Provided records START
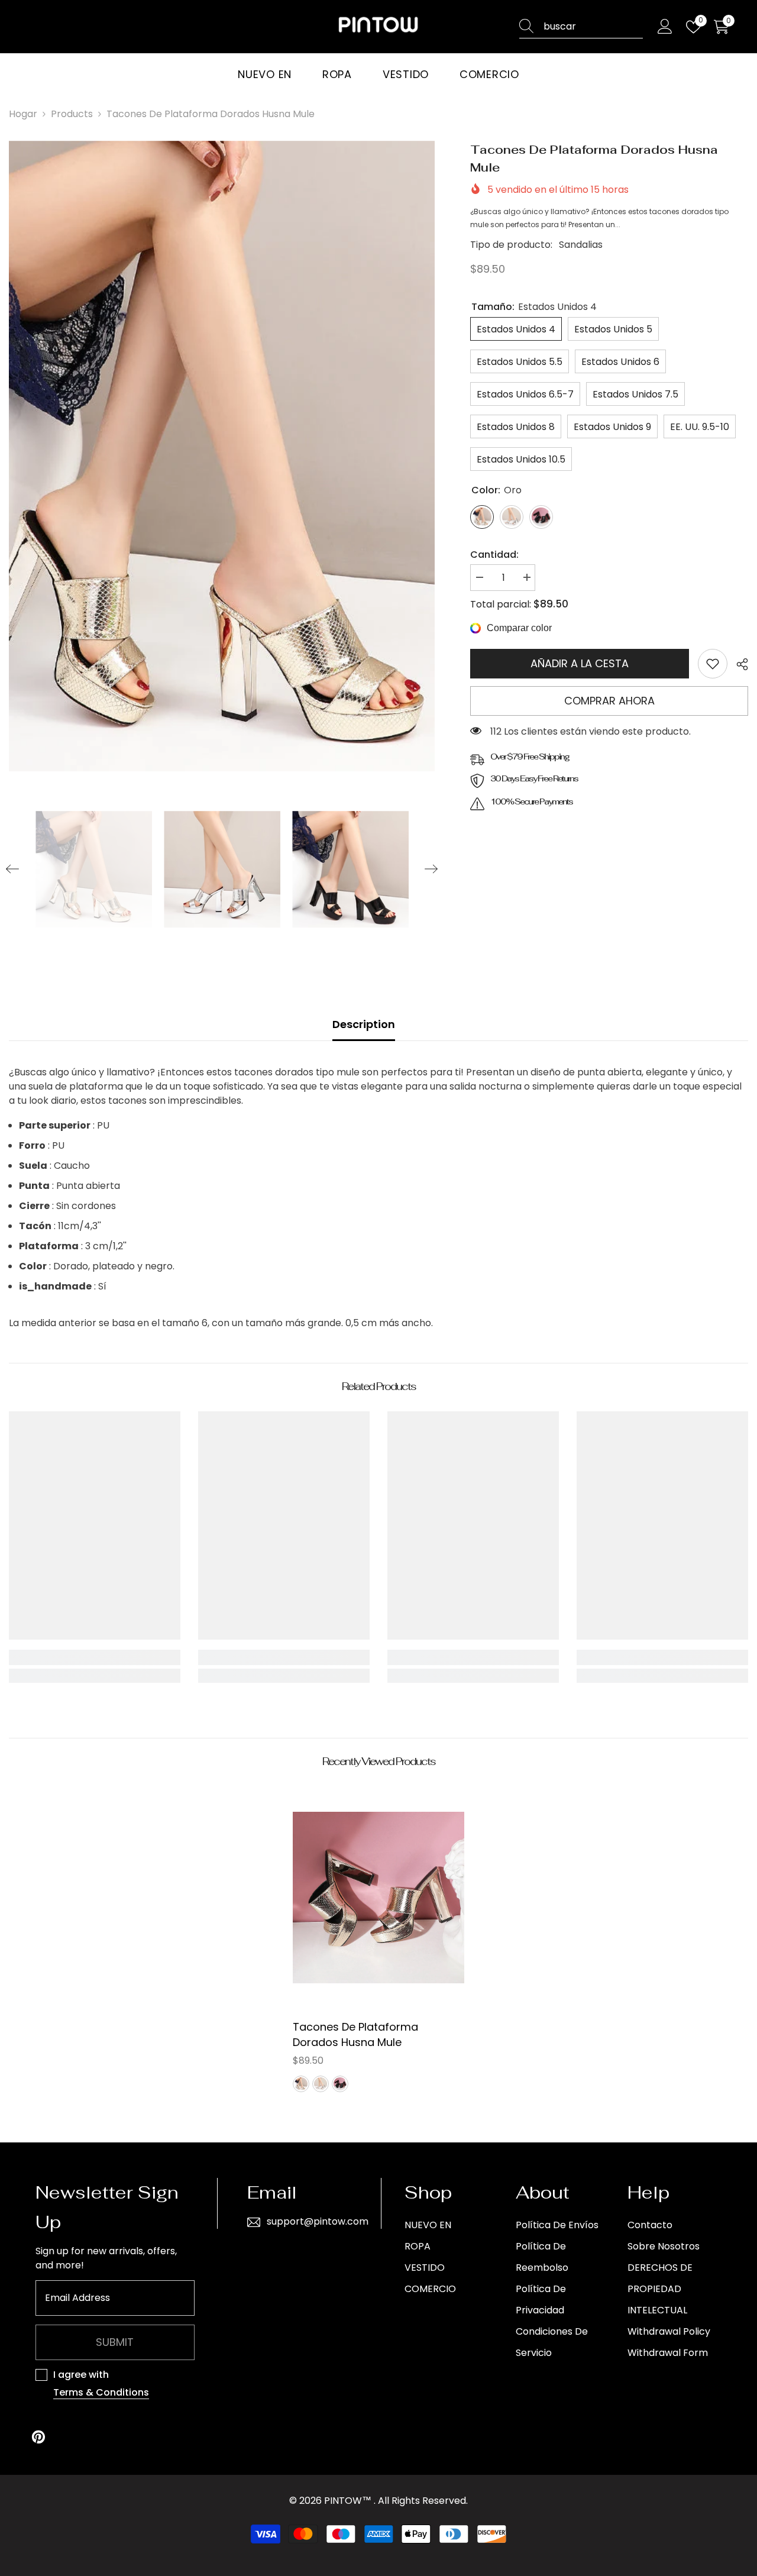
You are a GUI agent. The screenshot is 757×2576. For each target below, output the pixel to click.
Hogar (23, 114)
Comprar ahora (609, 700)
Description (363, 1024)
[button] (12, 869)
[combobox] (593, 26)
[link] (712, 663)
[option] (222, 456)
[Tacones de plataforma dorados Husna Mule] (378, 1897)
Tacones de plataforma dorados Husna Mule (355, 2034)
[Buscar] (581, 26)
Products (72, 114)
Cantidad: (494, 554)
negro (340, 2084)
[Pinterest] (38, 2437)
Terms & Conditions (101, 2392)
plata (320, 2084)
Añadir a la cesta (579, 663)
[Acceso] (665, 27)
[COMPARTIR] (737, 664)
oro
Provided records END
### Exercise prompt
Look through the listing above. Pick out each line with "plataforma" and copy it.

### Task output
[Tacones de plataforma dorados Husna Mule] (378, 1897)
Tacones de plataforma dorados Husna Mule (355, 2034)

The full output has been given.